The same desire to celebrate harmonious and iridescent nature is found in Jacopo Foggini's A'mare Collection, designed for the outdoors but also perfect in indoor spaces, made up of chairs tables and armchairs handcrafted in pure polycarbonate with the transparency and lightness of water. Not only aesthetic, A'mare is an act of love towards the environment, a declaration of fluidity, an invitation to contemplate. Immersed in landscapes this furniture dematerializes, becoming liquid and in dialogue with light, air and time.
And then there are the Materials, a project elevating the concept of upholstery to a component of design process. Edra's materials do not cover; they are living. The Minerals, Gems and Every Stone collections are a declared homage to nature in its most precious and lasting forms. Minerals is inspired by Gold, Calcite, Hematite and more, and their ability to reflect and shine with light and vibrant colours. Gems is inspired by rare iridescent stones such as Malachite, Chalcedony, Sapphire and Carnelian. Each fabric is multi-sensory, three-dimensional, brought alive by brilliant threads and chromatic depths.
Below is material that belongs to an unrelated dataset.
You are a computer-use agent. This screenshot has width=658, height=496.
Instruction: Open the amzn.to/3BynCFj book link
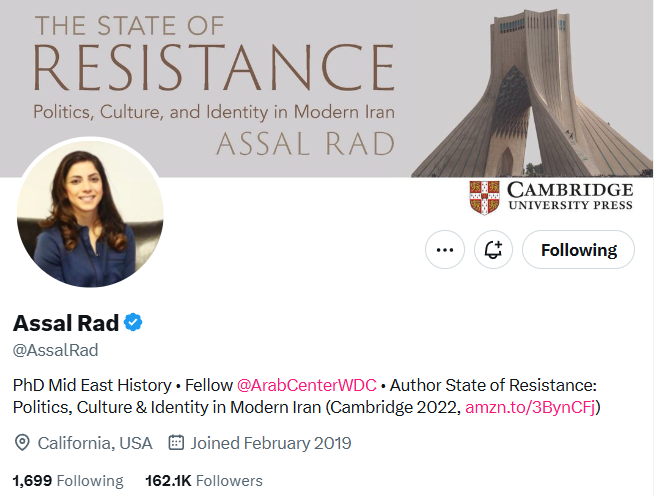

Every Stone transforms marble into fabric. Nine variations, evoking natural stone from Statuary White to Nero Marquinia, are suitable for outdoor use but also poetic indoors. These surfaces are universal, capable of suggesting memory, duration and strength.
Taken together these zoomorphic, phytomorphic and lapidary presences - of animal, plant and stone - make up a sort of domestic ark, a sentimental collection of forms and beings that inhabit spaces as if from another world. They do not simply represent nature, but are possible manifestations of it, thresholds towards other ways of inhabiting.
For Edra, nature is not an inventory but a language: a language that does not speak of function but of relations. Each object, as with Borges' encyclopaedia and Pliny's inventory, can be the sign of an imaginary classification, of a world not yet existing but already desired.
Nature has returned to the centre of discourse in contemporary design, not only as a stylistic feature but as an urgency. Ecology is a new aesthetic. Organic forms, imperfect surfaces and the logic of mutation have entered the language of project as a response to technical rigidity and automated coldness. We seek nature that is not idealised but possible.
Not a nostalgia for Eden but an open laboratory.
Edra proposes nature not as representation but as construct.
Nature to traverse. Nature to inhabit.